Happie looked at her adopted aunt unseeingly, as she considered. Then she dimpled and laughed. "I should live on it, Aunt Keren," she said.

"Live within it, if you wanted to be happy in reality, and not in name only," said Miss Keren. "What do you think you would do first if money, a fairly large income, fell into your hands?"

"First of all I should give motherums warning that she had to stop foreign corresponding for that firm down in town. Then I should hunt up a house and set her in it, and not let her do one thing but be dear and sweet and idle for an endless time. Then I should buy Margery lots of lovely things—she is so pretty! Maybe I wouldn't, though, for I can see that she looks altogether too pretty in Robert Gaston's eyes now! But maybe I would, and then take her abroad where he couldn't see her. Then I'd begin Laura's musical education—that really is important. And get a splendid, life-size doll for Penny, and lots of things for good little Polly, and send them to a fine school—and for my dearest old Bob—oh, I don't know! Buy him a partnership in a great business, or something. Why, Aunt Keren?"

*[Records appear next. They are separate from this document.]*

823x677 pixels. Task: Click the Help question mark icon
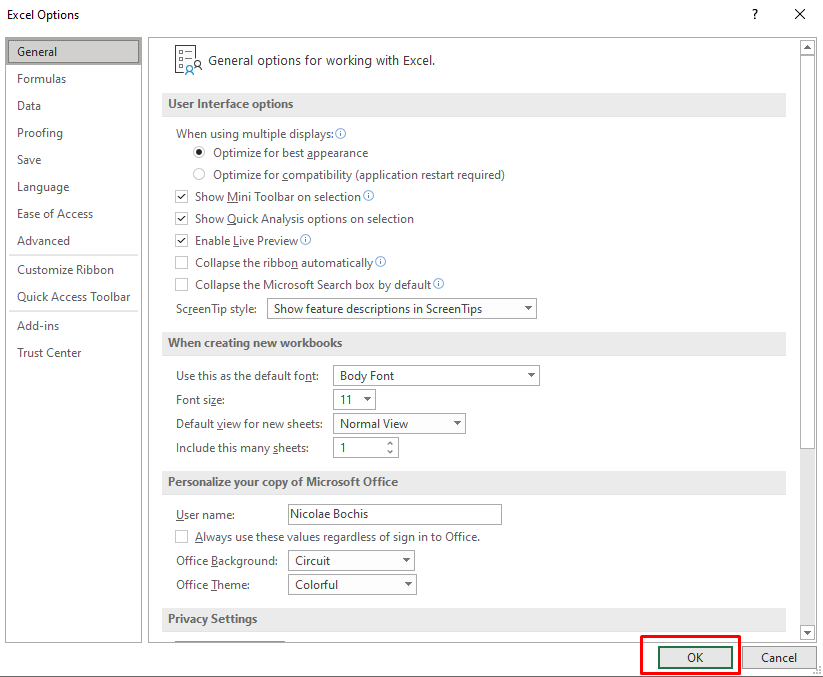click(x=755, y=14)

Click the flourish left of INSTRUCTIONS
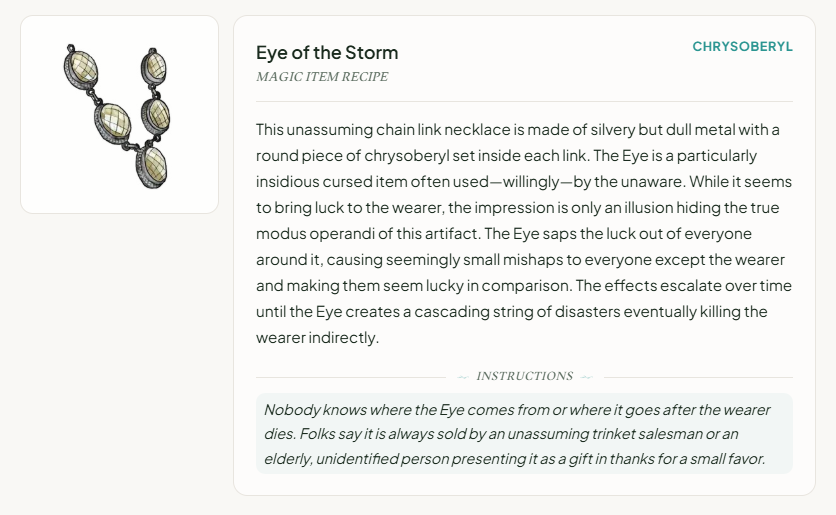462,377
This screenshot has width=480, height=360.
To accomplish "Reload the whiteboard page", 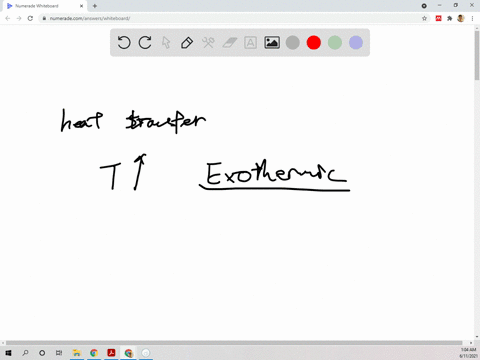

Miss Keren had listened to Happie's list of benefactions with a smile in her eyes. "For no reason, Keren-happuch, my dear, except that your doing these things for me made me wonder how you would use money if you had it," she said. "And nothing for Happie?"

"Oh, I suppose I should buy her lots of things between times; every time I went out, probably. And I know I should buy her cases and cases of books," said Happie, resuming her task. "But I'm sure I shall always have to grub along, because I don't mind doing it as much as most girls. I believe I've a contented mind, Aunt Keren."

"There is no doubt of that, my namesake, and you have no idea what a blessing it is. Cultivate it all your life. It can be cultivated or lost, Happie. Dear me, the bell! Just when we were so comfortably settled for a long afternoon! It is some one for me, almost certainly. I must fly, Happie, and you will ask the visitor to wait for me a few moments." Aunt Keren went through to her room, which had been Bob's before her coming, and Happie opened the door after she had hastily gathered up the scattered papers on which she had been at work. But she dropped Aunt Keren's check book in her hurry, and it lay in long black evidence on the lightest figure of the rug.